The guest editors of May’s ASA Monitor, Drs. Brooke Trainer and George Tewfik, discuss practice models with Dr. Zach Deutch. Listen in as they consider the wide array of career paths available to anesthesiologists and weigh competing concerns such as clinical environment decision making, payment, work-life balance, culture, and more. Recorded March 2026.
George Tewfik, MD, MBA, FASA, is an associate professor in anesthesiology at Rutgers New Jersey Medical School where he serves as the director of quality assurance and clinical informatics for the department of anesthesiology. He serves on the ASA committees for patient safety and education and quality management and departmental administration. His research areas of interest include perioperative efficiency, patient safety, medical education, and medical economics, amongst numerous other topics. He is also a member of the ASA Monitor editorial board. He has lectured at the ASA, at the NJ state society of anesthesia and numerous other institutions regarding such topics as improving the preoperative evaluation and processes for adverse event analysis.
After completing his residency, he spent the first five years of his clinical career in private practice, during which time he got his MBA from Rutgers Business School. He returned to Rutgers New Jersey Medical School seven years ago and became involved in quality, patient safety and residency education. He often shares his expertise regarding employment contracts and advice regarding job searches with his residents, given his experience with a variety of hospitals and practice types. For this reason, amongst many others, he is particularly intrigued by the topic of the ASA Monitor’s September issue regarding the ever-changing employer-employee relationship in anesthesiology.

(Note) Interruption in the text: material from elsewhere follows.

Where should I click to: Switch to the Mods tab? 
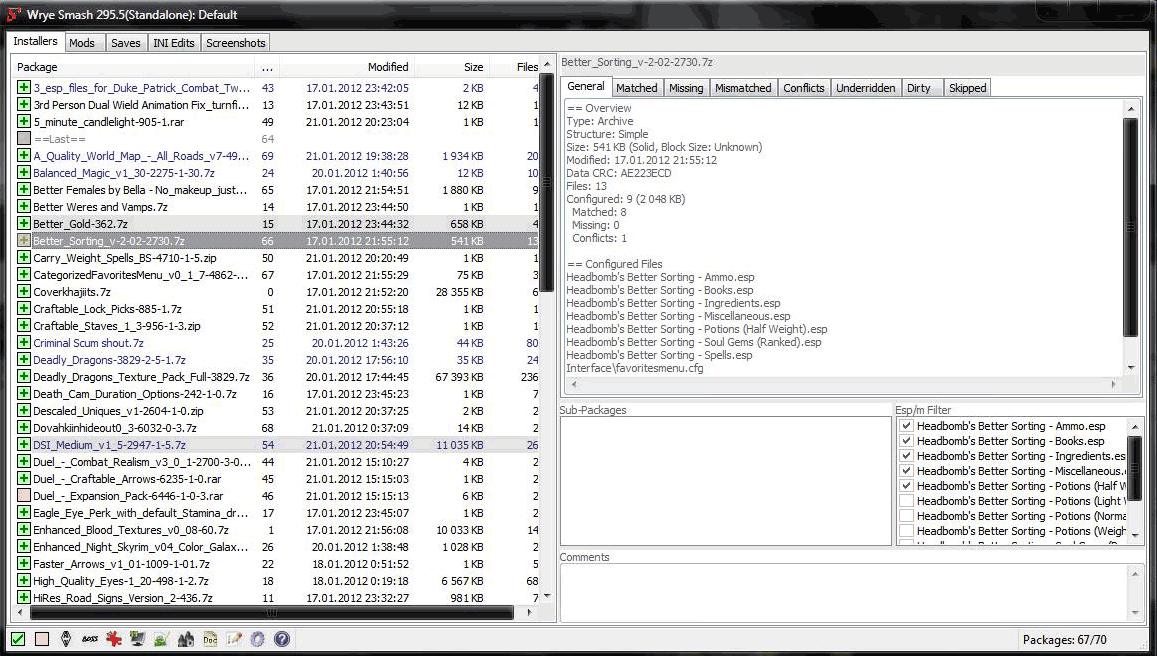click(x=82, y=43)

Brooke E. Trainer, MD, FASA, remains devoted to her fellow Veterans and maintains her full-time status as an anesthesiologist, acute pain physician, and critical care medicine Intensivist at the Central Virginia VA Health Care System in Richmond VA. She is also an assistant professor of anesthesiology at Virginia Commonwealth University where she works as a critical care intensivist in the liver transplant and surgical trauma burn ICU. Most recently, Dr. Trainer was recognized for her contributions and interest in simulation education and was granted a national faculty position with the VHA Simulation Learning Education and Research Network (SimLEARN) Division.

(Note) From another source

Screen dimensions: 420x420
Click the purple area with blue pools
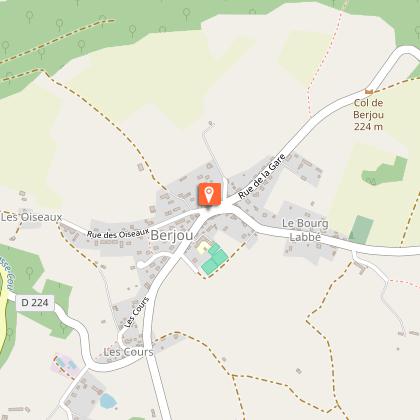[x=65, y=365]
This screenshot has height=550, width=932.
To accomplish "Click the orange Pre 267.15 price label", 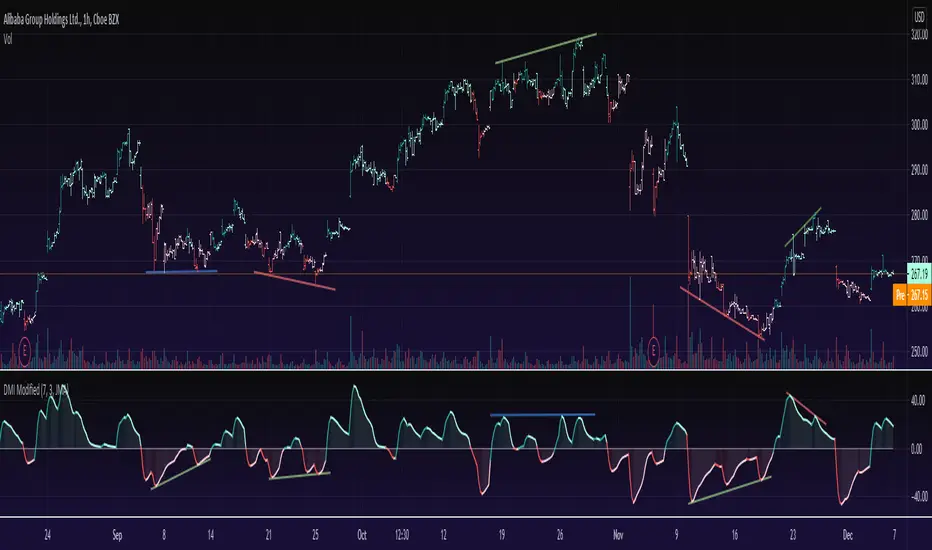I will (912, 295).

Dr. Trainer received her doctor of medicine from the University of Miami, Miller School of Medicine, Miami, FL, completed her anesthesia residency at Yale New Haven Medical Center in Connecticut, and fellowship in critical care medicine at the University of Virginia, Charlottesville, Virginia. She is a US Air Force veteran, having served as an anesthesiologist at Landstuhl Regional Medical Center in Germany and director for the Critical Care Air Transport Teams (CCATT). She deployed in 2012, '13, and '14 to Afghanistan from Germany, flying wounded soldiers safely out of Afghanistan back to Germany, then home to the US. In 2012, she was recognized as the top-level physician of the European Medical Command and was awarded the US Air Force European Clinical Excellence Award. Dr. Trainer also holds several leadership positions in organized medicine, including her current role as the president for the Association of VA Anesthesiologists, and has published numerous book chapters in internationally recognized Anesthesia Textbooks.
Zachary Deutch, MD, FASA, is an attending physician with US Anesthesia Partners-Florida and is a guest editor for The Central Line Podcast. Dr. Deutch serves on the editorial board for the ASA Monitor, and is the author of the bimonthly column "Ask The Expert." Dr. Deutch is also the physician review editor of the ASA Monitor Today, is a member of several ASA Committees, and is an at-large member of the ASA House of Delegates from Florida.
Dr. Deutch is a graduate of Princeton University and The George Washington University School of Medicine. His residency training was done at Brigham and Women's Hospital in Boston, followed by a cardiothoracic anesthesia fellowship at Massachusetts General Hospital.